De mensen met Asperger syndroom spannen als extreme autisten de autisme-factor als het ware op. Maar het extreme aan mensen met Asperger is niet hun autisme, maar hun intelligentie. Er is geen reden om aan te nemen, dat ze afwijken qua autisme. De enige reden dat ze in het autistisch spectrum helemaal rechts geplaatst worden, is hun intelligentie. Als deze groep bèta is, dan moeten de overige autisten dat dus ook zijn. Verder moeten niet-autisten dan alfa zijn.

In dit verband is de tweede figuur die Baron-Cohen in zijn boek (Autism and Asperger Syndrome) presenteert van belang. In die figuur (1.2) plaatst hij vier groepen in een assenkruis. De horizontale as geeft de intelligentie weer, de verticale as de taal-ontwikkeling. De laag-functionerende klassieke autisten plaatst hij links onderin. De hoog-functionerende klassieke autisten rechts onderin. De mensen met Asperger syndroom rechts bovenin. Links bovenin plaatst hij echter de mensen met Williams syndroom. Die mensen zijn handig met taal en babbelen, maar niet intelligent. Ze zijn als het ware het tegenovergestelde van de autisten.

In die figuur klopt duidelijk iets niet. Je hebt een twee-assige figuur. Als je een van die assen gebruikt voor intelligentie (om autisten te ordenen van laag intelligent naar hoog intelligent), dan moet je de andere as gebruiken voor autisme. Dat betekent dat de autisme-as loopt van heel autistisch (alle mensen in het autistisch spectrum) naar totaal niet-autistisch, zoals mensen met Williams syndroom.

Met andere woorden: de autisme-factor loopt van goed in babbelen en slecht in begrijpen (geen of weinig autisme) naar slecht in babbelen en goed in begrijpen (veel autisme). De autisme-factor loopt van alfa naar bèta.

Een opmerking van Baron-Cohen onderstreept dit: "The word autism comes from the Greek word 'autos' that literally means 'self'. It was a well-chosen word, because autism and Asperger syndrome involve a profound difficulty in appreciating another persons's different perspective, as if one's own perspective were the true, correct view."

De niet-autist gelooft dat er geen objectieve waarheid bestaat.
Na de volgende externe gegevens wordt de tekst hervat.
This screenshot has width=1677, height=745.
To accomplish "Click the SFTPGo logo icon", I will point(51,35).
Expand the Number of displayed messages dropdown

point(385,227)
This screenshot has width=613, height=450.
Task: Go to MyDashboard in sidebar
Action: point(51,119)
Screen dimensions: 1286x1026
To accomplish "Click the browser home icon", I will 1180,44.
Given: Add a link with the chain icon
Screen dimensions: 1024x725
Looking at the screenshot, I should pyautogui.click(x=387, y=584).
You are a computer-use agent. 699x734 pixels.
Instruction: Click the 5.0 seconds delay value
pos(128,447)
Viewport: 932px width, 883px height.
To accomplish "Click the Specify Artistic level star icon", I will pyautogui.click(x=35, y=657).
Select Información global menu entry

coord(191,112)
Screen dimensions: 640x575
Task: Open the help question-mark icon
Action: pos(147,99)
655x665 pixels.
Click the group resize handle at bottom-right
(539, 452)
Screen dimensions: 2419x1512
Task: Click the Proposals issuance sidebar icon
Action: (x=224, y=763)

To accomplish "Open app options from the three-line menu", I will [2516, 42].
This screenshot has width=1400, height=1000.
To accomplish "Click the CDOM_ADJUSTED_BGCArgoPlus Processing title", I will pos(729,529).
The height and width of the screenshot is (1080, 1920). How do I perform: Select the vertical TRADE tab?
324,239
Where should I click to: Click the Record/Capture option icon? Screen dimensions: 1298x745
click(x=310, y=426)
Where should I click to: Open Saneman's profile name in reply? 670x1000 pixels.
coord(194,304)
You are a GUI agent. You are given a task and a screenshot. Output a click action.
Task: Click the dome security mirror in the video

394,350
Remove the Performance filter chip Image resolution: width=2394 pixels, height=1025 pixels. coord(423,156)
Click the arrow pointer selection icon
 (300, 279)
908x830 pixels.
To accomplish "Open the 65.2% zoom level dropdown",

Het is allemaal subjectief. Het zijn allemaal slechts meningen. Maar dat is een typische alfa-standpunt. De alfa met de grootste bek en de meeste macht is degene die gelijk heeft. 'Might makes right.' Een objectieve werkelijkheid bestaat niet of doet er niet toe. Ook dit citaat suggereert een koppeling tussen autisme en de zooifactor.

Hierboven ben ik eerst kort ingegaan op de zooifactor. Daarna op de vraag of autisme inderdaad overwegend hetzelfde is als de omgekeerde zooifactor. In de volgende blogpost kijk ik naar de items van de AQ en wat die vertellen over autisme.